**Stored items from a collection:**

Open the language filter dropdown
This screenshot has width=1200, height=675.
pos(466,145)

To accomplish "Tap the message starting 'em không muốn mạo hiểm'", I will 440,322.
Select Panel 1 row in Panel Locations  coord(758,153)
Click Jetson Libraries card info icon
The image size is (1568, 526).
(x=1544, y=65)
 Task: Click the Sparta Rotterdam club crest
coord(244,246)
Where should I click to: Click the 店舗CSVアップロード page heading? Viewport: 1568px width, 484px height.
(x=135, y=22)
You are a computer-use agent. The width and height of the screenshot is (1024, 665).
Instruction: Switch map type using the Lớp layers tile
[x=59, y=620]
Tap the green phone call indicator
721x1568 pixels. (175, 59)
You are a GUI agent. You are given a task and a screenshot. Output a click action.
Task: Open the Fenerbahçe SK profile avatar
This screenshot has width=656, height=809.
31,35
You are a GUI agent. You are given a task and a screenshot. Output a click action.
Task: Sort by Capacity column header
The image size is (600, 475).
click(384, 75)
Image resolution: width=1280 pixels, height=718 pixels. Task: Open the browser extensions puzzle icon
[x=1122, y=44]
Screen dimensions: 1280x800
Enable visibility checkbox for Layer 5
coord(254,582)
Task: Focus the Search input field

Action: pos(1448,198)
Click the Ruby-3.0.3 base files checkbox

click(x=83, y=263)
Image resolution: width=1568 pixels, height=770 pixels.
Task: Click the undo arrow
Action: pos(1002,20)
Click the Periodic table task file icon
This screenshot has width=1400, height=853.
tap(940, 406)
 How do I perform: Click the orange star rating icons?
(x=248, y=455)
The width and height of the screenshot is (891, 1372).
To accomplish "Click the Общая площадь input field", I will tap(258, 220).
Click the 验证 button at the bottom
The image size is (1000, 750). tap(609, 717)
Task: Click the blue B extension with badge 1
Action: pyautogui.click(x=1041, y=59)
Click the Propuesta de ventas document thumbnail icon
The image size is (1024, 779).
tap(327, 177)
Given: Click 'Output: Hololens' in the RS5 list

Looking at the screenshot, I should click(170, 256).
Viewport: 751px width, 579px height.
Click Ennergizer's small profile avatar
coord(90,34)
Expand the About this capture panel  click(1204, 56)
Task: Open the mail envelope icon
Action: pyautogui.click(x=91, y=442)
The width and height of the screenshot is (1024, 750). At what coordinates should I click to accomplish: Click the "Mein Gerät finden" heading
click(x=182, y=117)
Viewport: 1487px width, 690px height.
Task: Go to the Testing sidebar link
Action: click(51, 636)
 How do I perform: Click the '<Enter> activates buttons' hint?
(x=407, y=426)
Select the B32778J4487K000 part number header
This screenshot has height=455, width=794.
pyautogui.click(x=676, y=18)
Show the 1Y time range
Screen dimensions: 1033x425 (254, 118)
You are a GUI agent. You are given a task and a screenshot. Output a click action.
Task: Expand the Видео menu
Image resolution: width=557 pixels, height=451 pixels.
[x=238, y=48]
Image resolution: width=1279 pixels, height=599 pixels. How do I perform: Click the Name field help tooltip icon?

**Assigned task:** Output all of the records exactly, with nothing omitted.

**Response area:**
Open the language filter dropdown
This screenshot has width=1200, height=675.
pos(466,145)

To accomplish "Tap the message starting 'em không muốn mạo hiểm'", I will 440,322.
Select Panel 1 row in Panel Locations  coord(758,153)
Click Jetson Libraries card info icon
The image size is (1568, 526).
(x=1544, y=65)
 Task: Click the Sparta Rotterdam club crest
coord(244,246)
Where should I click to: Click the 店舗CSVアップロード page heading? Viewport: 1568px width, 484px height.
(x=135, y=22)
You are a computer-use agent. The width and height of the screenshot is (1024, 665).
Instruction: Switch map type using the Lớp layers tile
[x=59, y=620]
Tap the green phone call indicator
721x1568 pixels. (175, 59)
You are a GUI agent. You are given a task and a screenshot. Output a click action.
Task: Open the Fenerbahçe SK profile avatar
This screenshot has width=656, height=809.
31,35
You are a GUI agent. You are given a task and a screenshot. Output a click action.
Task: Sort by Capacity column header
The image size is (600, 475).
click(384, 75)
Image resolution: width=1280 pixels, height=718 pixels. Task: Open the browser extensions puzzle icon
[x=1122, y=44]
Screen dimensions: 1280x800
Enable visibility checkbox for Layer 5
coord(254,582)
Task: Focus the Search input field

Action: pos(1448,198)
Click the Ruby-3.0.3 base files checkbox

click(x=83, y=263)
Image resolution: width=1568 pixels, height=770 pixels.
Task: Click the undo arrow
Action: pos(1002,20)
Click the Periodic table task file icon
This screenshot has width=1400, height=853.
tap(940, 406)
 How do I perform: Click the orange star rating icons?
(x=248, y=455)
The width and height of the screenshot is (891, 1372).
To accomplish "Click the Общая площадь input field", I will tap(258, 220).
Click the 验证 button at the bottom
The image size is (1000, 750). tap(609, 717)
Task: Click the blue B extension with badge 1
Action: pyautogui.click(x=1041, y=59)
Click the Propuesta de ventas document thumbnail icon
The image size is (1024, 779).
tap(327, 177)
Given: Click 'Output: Hololens' in the RS5 list

Looking at the screenshot, I should click(170, 256).
Viewport: 751px width, 579px height.
Click Ennergizer's small profile avatar
coord(90,34)
Expand the About this capture panel  click(1204, 56)
Task: Open the mail envelope icon
Action: pyautogui.click(x=91, y=442)
The width and height of the screenshot is (1024, 750). At what coordinates should I click to accomplish: Click the "Mein Gerät finden" heading
click(x=182, y=117)
Viewport: 1487px width, 690px height.
Task: Go to the Testing sidebar link
Action: click(51, 636)
 How do I perform: Click the '<Enter> activates buttons' hint?
(x=407, y=426)
Select the B32778J4487K000 part number header
This screenshot has height=455, width=794.
pyautogui.click(x=676, y=18)
Show the 1Y time range
Screen dimensions: 1033x425 (254, 118)
You are a GUI agent. You are given a task and a screenshot. Output a click action.
Task: Expand the Видео menu
Image resolution: width=557 pixels, height=451 pixels.
[x=238, y=48]
Image resolution: width=1279 pixels, height=599 pixels. How do I perform: Click the Name field help tooltip icon?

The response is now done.